Поэтому без того первого пути для большинства не было бы
надежды на спасейие. Между тем мы противимся тому, чтобы
вступить на него и всеми силами стремимся уготовить себе
прочное и приятное существование, чем все крепче привязываем к
жизни нашу волю. Противоположно этому поведение аскетов; они
намеренно ведут бедную, суровую и безрадостную жизнь, помня
об истинном и последнем благе. Но судьба и логика вещей
заботится о нас больше, чем мы сами: они повсюду уничтожают
наши старания создать беззаботную жизнь, вся нелепость чего
следует уже из краткости, ненадежности, пустоты жизни и из того,
что она завершается горестной смертью, рассыпают тернии на
нашем пути и повсюду посылают нам спасительное страдание,
панацею нашего бедствия.
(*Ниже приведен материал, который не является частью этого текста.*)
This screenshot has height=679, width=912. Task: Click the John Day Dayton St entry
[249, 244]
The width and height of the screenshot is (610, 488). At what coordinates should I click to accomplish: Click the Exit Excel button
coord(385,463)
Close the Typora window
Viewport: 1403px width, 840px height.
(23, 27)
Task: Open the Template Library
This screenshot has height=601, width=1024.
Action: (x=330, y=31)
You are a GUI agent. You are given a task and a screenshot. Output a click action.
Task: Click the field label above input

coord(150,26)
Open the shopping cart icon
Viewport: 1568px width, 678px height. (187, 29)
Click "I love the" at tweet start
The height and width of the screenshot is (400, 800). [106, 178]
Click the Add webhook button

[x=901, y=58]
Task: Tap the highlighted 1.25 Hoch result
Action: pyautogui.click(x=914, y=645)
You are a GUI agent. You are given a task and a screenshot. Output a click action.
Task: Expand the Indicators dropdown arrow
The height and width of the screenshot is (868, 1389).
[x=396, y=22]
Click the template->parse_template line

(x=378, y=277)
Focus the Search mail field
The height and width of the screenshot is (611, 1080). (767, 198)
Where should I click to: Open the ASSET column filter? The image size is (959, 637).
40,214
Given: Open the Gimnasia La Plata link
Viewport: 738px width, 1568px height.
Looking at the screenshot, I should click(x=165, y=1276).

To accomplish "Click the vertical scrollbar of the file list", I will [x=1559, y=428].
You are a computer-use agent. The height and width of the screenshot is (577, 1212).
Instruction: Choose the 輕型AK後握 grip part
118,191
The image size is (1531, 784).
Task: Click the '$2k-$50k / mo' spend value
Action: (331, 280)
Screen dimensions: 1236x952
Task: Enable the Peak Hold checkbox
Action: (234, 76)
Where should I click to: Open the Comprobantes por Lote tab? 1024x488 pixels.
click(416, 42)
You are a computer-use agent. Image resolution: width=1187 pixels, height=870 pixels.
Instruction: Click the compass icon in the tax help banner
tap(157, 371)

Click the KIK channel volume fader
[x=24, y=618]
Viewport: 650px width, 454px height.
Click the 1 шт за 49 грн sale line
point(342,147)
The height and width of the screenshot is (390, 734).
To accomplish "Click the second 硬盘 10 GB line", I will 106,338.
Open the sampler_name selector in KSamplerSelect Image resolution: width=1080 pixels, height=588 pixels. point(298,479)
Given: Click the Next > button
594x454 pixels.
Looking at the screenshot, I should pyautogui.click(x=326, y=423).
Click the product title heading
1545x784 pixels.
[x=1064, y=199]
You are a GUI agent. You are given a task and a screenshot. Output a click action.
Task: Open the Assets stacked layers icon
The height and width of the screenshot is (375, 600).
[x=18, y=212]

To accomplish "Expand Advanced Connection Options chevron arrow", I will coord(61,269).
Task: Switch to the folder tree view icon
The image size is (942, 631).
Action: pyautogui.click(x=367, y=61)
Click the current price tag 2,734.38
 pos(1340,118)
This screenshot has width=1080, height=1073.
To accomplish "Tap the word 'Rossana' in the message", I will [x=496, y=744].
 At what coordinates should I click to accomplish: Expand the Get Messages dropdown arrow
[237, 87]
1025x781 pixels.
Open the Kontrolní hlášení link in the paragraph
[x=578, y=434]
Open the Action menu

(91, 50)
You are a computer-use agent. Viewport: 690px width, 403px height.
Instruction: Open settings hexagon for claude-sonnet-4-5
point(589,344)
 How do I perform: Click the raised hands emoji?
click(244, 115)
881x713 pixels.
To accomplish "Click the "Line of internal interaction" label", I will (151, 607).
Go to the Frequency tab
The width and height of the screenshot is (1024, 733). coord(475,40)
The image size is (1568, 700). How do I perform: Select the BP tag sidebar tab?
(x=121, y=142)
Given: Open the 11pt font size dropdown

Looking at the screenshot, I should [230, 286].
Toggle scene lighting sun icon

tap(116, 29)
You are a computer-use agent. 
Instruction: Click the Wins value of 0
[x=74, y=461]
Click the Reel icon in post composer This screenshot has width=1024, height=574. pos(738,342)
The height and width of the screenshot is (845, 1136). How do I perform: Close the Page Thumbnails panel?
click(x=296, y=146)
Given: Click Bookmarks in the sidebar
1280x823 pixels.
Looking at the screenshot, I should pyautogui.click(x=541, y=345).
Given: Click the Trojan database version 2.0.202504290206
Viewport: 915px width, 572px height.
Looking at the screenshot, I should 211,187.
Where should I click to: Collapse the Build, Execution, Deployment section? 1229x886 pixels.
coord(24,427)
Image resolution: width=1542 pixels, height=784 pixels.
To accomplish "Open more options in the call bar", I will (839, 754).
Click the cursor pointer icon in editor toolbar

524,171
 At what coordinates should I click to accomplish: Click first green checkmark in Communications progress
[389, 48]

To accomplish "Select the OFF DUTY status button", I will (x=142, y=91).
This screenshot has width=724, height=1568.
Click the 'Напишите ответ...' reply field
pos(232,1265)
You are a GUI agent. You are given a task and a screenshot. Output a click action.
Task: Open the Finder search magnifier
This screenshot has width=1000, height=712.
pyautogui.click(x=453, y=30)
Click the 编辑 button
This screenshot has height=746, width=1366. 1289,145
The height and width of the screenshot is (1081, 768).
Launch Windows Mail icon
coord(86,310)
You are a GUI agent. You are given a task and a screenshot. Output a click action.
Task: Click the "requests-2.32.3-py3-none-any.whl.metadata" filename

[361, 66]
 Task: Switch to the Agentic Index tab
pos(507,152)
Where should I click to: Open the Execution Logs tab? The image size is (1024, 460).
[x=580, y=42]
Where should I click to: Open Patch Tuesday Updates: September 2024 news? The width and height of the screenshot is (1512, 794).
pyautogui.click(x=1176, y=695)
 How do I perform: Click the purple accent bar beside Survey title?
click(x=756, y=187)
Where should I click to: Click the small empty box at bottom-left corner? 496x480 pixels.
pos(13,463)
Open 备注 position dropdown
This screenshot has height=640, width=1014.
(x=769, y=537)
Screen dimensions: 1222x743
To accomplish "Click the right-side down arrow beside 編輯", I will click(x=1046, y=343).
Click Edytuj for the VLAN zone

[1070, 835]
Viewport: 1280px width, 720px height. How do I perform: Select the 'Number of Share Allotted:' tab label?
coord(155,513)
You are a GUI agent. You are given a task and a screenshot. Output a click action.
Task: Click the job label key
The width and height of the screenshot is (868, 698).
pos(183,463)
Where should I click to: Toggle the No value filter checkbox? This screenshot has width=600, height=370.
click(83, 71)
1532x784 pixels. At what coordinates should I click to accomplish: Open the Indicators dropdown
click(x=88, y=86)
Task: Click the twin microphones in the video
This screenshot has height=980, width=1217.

Действительно, странный и
двусмысленный характер придает нашей жизни то, что в ней
постоянно пересекаются две диаметрально противоположные цели:
цель индивидуальной воли — химерическое счастье в
эфемерном, призрачном, обманчивом существовании, в котором
прошлое счастье и несчастье безразличны, а настоящее
ежеминутно превращается в прошлое; и цель судьбы, явно
направляемой на разрушение нашего счастья, тем самым на
умерщвление нашей воли и устранение иллюзии, которая держит
нас прикованными к этому миру.
Принятое, особенно в среде протестантов, мнение, что цель
жизни заключается единственно и непосредственно в моральных
добродетелях, т. е. в справедливости и человеколюбии,
обнаруживает свою несостоятельность уже тем, что среди людей
столь ужасающе редко встречается подлинная, чистая
моральность. Я не говорю уже о высокой добродетели,
великодушии и самопожертвовании, которые вряд ли можно
встретить где-либо, кроме сценических пьес и романов, а говорю
лишь о тех добродетелях, которые каждому вменяются в
обязанность. Пусть тот, кто уже стар, вспомнит всех, с кем он имел
дело; много ли было среди них действительно истинно честных
людей? Не были ли они, строго говоря, совершенно
противоположны по своему характеру, несмотря на их бесстыдное
возмущение при малейшем подозрении в непорядочности или
несправедливости? Разве низкое своекорыстие, безграничная
жажда денег, скрытое мошенничество, ядовитая зависть и
дьявольское злорадство не господствовали столь повсеместно, что
малейшее исключение вызывало удивление? А человеколюбие,
выходящее за пределы одаривания [другого] чем-то [ему явно]
необходимым, столь редко, что отсутствие его никогда не
ощущается. И в подобных столь чрезвычайно редких и слабых
проявлениях моральности должна заключаться цель
существования? Если же, напротив, полагать эту цель в полное
преобразование нашего существа (дающее упомянутые выше
дурные плоды) страданием, то все это предстает в ином свете и
приходит в соответствие с действительным положением вещей.
Тогда жизнь предстает как процесс очищения, средством которого
служит страдание. Когда процесс этот завершен,
предшествовавшие ему безнравственность и зло остаются в виде
шлака, и наступает то, о чем говорят Веды: «fmditur nodus
cordis, dissolvuntur omnes dubitationes, ejusque opera
evanescunt» (расторгается узел сердца, раазрешаются все
сомнения и дела его исчезают (лат.) (перевод Н.М. Соколова)).